Ein Mensch kann z.B. immer nett und freundlich zu eine Gewesen sein, man mochte die Person, doch dann machte der Mensch unserer Meinung nach einen "Fehler" und tat etwas für uns negatives. Meist sind in einen solchen Fall schnell alles „positiven Taten“ vergessen und man sieht nur noch das negative. Es hängt einen meist Zeit seines Lebens bei den betreffenden Menschen nach, die die "negative" Tat erlebt haben.
Dem muss ich zustimmen.
In meinem Freundeskreis ist soetwas vorgefallen.
Ein bis dato wirklich guter Freund hat hinter meinem Rücken und dem von zwei anderen Freunden von mir einige ziemlich derbe und überaus üble Gerüchte gestreut.
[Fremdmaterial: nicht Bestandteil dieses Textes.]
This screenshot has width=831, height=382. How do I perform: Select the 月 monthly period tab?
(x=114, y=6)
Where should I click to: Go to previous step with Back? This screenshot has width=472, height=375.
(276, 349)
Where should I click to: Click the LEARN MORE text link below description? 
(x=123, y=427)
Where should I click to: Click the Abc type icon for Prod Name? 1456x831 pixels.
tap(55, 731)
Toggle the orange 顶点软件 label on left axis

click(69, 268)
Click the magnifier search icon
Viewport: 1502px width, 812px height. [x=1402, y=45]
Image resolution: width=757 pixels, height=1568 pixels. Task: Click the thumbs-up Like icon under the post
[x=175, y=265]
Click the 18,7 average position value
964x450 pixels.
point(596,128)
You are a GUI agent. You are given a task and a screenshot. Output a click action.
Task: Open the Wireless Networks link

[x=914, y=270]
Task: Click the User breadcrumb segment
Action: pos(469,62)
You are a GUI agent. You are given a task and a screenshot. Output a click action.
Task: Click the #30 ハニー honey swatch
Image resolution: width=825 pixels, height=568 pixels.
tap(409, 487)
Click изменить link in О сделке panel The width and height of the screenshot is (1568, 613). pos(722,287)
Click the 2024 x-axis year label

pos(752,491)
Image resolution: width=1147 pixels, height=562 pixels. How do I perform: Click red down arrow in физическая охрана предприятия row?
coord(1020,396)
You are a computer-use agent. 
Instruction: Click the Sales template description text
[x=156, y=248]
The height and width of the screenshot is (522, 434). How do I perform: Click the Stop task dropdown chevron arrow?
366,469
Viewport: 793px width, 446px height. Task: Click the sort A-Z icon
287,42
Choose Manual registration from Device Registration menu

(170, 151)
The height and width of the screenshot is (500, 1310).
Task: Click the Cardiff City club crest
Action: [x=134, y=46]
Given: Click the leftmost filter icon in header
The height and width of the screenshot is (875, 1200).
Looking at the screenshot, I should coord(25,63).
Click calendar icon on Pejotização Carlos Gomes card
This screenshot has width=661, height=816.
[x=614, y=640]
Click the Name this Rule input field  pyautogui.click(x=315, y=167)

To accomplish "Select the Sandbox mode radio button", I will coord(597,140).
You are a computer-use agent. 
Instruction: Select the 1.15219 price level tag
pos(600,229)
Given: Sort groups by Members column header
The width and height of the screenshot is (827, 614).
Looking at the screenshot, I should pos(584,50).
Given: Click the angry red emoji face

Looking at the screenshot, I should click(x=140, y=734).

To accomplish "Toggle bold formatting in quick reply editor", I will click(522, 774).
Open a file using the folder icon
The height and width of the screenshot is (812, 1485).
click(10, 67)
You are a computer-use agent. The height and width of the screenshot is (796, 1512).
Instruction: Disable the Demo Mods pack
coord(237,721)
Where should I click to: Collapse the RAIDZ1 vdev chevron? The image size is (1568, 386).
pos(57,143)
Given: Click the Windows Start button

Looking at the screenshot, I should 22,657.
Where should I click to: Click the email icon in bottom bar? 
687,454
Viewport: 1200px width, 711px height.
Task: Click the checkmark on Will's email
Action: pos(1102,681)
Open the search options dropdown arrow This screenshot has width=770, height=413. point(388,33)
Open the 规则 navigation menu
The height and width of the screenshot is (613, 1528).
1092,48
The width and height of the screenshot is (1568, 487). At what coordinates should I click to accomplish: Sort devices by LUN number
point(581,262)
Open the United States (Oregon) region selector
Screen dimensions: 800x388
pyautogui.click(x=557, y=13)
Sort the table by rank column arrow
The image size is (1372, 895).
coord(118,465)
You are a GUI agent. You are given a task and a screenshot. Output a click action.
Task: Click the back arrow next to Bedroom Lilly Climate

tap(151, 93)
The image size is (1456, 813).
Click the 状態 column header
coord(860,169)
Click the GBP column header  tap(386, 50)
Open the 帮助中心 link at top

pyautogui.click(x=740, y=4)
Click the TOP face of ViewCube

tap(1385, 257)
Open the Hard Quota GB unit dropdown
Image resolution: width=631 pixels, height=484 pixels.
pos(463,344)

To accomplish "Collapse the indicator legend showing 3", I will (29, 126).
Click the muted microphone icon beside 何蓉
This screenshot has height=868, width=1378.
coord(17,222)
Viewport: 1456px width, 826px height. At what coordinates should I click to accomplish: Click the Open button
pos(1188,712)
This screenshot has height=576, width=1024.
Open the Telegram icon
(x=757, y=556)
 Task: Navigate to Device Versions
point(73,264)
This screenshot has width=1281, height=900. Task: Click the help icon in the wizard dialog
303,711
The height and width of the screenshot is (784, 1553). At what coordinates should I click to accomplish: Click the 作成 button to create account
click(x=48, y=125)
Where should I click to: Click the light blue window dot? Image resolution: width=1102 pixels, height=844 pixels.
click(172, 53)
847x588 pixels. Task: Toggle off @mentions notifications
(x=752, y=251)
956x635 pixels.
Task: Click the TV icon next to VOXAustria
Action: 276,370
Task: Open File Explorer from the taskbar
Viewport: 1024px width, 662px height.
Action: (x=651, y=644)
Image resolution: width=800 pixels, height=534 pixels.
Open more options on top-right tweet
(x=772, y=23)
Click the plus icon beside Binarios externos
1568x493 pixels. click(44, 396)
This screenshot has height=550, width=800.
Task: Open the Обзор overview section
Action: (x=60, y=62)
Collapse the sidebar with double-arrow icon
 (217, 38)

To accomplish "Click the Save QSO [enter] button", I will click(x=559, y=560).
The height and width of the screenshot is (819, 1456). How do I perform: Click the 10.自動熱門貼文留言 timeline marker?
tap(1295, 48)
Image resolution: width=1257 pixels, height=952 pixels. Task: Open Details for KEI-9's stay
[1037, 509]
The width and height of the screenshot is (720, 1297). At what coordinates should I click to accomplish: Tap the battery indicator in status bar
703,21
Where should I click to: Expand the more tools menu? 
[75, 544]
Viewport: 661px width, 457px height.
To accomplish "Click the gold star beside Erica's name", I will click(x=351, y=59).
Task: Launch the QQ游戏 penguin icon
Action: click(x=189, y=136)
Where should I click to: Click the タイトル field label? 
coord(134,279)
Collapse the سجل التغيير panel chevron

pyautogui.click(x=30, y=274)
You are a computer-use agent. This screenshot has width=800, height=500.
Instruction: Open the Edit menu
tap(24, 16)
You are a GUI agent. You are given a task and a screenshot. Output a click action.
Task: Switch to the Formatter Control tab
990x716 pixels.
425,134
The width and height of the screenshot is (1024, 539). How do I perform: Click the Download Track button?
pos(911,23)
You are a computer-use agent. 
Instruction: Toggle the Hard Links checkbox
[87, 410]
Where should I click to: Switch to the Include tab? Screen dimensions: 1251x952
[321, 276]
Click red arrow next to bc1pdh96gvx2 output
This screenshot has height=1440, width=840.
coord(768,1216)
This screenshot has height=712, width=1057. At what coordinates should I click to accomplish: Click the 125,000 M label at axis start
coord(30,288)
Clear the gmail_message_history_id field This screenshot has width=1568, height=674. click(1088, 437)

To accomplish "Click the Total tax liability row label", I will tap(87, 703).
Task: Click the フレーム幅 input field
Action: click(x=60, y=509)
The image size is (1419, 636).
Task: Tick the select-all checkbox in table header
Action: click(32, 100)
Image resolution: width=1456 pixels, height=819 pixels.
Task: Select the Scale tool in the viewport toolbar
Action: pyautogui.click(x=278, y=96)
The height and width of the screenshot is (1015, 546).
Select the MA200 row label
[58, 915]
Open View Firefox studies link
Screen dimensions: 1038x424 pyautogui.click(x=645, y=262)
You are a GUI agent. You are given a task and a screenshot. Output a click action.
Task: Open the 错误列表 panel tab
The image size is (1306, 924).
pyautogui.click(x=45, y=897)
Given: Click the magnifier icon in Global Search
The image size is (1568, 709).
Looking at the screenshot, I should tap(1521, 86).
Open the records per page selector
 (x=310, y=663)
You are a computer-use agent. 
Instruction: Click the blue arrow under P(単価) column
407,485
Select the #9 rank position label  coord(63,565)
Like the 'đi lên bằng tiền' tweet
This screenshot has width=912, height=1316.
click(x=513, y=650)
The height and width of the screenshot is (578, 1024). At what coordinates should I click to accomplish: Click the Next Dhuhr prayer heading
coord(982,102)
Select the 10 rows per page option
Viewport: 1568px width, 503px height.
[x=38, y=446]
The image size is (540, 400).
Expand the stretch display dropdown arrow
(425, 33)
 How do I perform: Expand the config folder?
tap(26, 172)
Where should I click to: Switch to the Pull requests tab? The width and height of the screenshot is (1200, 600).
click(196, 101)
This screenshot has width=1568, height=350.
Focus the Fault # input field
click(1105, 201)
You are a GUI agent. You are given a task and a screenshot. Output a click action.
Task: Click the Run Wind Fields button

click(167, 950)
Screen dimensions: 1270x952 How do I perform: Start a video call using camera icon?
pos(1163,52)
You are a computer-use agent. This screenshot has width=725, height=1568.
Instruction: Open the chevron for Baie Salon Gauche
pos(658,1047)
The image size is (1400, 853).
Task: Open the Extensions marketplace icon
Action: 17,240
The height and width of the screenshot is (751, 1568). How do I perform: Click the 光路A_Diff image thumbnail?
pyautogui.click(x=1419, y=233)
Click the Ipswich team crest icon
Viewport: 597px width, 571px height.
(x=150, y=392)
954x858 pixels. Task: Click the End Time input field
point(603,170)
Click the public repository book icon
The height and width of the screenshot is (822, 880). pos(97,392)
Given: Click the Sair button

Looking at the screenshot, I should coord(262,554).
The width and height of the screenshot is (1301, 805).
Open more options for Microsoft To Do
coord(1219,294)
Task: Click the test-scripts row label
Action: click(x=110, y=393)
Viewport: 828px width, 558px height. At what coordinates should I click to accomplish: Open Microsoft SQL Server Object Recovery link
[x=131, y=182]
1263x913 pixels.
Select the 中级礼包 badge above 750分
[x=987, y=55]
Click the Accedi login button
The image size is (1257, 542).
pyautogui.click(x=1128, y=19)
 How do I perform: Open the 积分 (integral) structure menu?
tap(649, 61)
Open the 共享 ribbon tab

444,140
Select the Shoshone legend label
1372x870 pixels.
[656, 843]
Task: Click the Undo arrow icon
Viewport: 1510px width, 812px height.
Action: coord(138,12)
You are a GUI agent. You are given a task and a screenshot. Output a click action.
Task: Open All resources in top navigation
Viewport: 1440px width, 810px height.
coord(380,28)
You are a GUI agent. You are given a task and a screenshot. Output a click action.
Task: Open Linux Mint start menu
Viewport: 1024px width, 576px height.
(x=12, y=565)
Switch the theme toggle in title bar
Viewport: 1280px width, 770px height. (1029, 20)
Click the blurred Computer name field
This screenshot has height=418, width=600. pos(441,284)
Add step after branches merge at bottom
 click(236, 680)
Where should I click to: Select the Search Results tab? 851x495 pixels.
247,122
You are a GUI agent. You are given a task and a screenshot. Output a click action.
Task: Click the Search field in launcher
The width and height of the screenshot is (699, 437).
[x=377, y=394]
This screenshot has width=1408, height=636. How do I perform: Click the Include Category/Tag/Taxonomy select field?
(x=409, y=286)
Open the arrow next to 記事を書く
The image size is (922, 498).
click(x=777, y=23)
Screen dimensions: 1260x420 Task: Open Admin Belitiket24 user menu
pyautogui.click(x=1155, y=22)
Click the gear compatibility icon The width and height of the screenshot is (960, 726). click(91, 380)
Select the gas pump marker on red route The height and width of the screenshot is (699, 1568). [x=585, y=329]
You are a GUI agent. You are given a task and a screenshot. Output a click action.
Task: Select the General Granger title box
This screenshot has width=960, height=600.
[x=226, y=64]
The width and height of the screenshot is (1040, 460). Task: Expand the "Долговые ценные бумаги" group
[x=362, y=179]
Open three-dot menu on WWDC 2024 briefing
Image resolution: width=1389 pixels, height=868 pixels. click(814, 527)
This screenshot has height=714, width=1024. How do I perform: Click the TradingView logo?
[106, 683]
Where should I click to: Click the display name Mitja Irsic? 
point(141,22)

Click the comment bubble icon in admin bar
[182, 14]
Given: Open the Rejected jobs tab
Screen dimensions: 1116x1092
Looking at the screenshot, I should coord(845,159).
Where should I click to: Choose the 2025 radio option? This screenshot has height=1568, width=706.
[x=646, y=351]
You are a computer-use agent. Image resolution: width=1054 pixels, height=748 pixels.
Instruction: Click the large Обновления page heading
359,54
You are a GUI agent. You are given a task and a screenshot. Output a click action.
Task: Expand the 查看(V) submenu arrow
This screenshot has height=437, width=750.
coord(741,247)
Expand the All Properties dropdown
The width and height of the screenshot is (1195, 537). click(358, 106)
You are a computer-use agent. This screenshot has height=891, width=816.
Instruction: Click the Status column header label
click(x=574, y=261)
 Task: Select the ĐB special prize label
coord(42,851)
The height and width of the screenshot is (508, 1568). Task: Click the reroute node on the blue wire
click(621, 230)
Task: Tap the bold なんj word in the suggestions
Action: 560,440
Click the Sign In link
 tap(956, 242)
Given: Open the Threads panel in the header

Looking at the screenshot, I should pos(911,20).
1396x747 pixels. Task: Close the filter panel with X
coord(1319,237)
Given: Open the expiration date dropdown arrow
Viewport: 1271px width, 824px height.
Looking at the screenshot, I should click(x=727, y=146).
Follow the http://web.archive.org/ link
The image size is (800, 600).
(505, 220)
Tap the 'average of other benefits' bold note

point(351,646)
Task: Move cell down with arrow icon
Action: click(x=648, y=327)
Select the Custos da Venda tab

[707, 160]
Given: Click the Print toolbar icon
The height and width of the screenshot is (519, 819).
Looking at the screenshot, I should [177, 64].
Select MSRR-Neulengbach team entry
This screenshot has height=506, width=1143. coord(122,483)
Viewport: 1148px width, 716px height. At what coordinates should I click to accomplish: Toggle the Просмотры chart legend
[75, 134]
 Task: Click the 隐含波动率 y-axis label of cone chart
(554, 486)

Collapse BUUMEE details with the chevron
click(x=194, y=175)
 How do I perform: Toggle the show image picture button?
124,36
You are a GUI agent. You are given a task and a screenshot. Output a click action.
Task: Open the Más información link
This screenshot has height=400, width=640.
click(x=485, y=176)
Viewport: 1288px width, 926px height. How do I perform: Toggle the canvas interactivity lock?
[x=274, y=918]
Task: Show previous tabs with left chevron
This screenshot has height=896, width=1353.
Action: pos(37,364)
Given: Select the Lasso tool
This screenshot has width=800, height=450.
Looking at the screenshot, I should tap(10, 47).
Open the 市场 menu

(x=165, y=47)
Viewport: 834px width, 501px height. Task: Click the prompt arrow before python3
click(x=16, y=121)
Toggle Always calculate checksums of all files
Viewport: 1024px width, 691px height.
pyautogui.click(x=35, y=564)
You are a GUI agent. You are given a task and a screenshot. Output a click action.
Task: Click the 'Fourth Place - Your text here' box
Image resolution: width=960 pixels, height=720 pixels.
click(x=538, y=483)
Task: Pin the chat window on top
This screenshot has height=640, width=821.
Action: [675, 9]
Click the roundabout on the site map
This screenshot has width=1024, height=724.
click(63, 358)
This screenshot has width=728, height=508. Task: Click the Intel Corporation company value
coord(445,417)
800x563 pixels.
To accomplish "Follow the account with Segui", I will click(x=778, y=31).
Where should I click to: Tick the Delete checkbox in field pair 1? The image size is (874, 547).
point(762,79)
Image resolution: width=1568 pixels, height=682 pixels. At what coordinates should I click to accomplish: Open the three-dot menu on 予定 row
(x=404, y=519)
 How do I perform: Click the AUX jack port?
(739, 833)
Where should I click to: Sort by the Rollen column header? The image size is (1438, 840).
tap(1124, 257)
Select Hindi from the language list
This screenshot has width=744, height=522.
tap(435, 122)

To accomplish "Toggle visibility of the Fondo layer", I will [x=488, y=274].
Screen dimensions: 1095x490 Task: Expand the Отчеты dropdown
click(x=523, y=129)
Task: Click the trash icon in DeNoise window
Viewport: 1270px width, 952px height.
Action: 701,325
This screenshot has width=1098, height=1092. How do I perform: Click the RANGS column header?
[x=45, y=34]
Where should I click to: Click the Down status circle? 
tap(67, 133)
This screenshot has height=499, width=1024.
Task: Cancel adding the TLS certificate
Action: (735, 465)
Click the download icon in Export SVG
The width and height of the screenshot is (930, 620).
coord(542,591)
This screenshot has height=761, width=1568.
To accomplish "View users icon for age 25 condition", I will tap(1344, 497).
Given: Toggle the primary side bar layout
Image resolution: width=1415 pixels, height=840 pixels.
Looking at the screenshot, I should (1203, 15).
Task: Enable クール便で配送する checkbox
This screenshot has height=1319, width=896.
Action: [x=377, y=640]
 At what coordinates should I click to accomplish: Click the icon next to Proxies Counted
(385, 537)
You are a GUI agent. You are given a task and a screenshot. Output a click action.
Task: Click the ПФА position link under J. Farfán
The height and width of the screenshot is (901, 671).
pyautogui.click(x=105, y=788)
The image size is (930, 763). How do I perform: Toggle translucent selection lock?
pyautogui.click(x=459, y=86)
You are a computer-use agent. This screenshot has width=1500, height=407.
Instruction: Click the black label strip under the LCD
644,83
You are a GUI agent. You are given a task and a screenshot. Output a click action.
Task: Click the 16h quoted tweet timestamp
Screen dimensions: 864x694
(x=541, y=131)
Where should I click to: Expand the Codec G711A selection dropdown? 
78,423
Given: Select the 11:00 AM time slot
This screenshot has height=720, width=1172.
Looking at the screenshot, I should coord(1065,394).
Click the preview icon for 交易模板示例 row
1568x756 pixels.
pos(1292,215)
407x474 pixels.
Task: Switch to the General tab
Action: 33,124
Den Fall haben wir zwar geklärt, aber seit dem erinnere ich mich immer nur an diesen einen Vorfall, wenn ich ihn sehe oder mit ihm spreche, spriche, ich sehe nurnoch diese eine negative Tat von ihm.
Sicher, wir haben vorher einige sehr lustige Momente erlebt und viel zusammen unternommen und daran erinnere ich mich immer gern, aber diese eine Tat hat das alles praktisch vernichtet. Das liegt wohl daran, dass ich der Person wirklich vertraut habe und dieses Vertrauen maßlos enttäuscht wurde.
Ein anderer Freund von mir ist in der Hinsicht aber noch viel extremer: er will nichts mehr mit ihm zu tun haben, das hat aber noch andere Gründe, doch diese Aktion hat das Fass zum Überlaufen gebracht.

Es scheint wirklich so zu sein, dass man Menschen irgendwann nur noch an ihren negativen Taten misst, denn jeder baut in irgendeiner Hinsicht irgendwann mal Mist. Es kommt halt nur drauf an, wie "schwerwiegend" dieser Mist is, den man baut.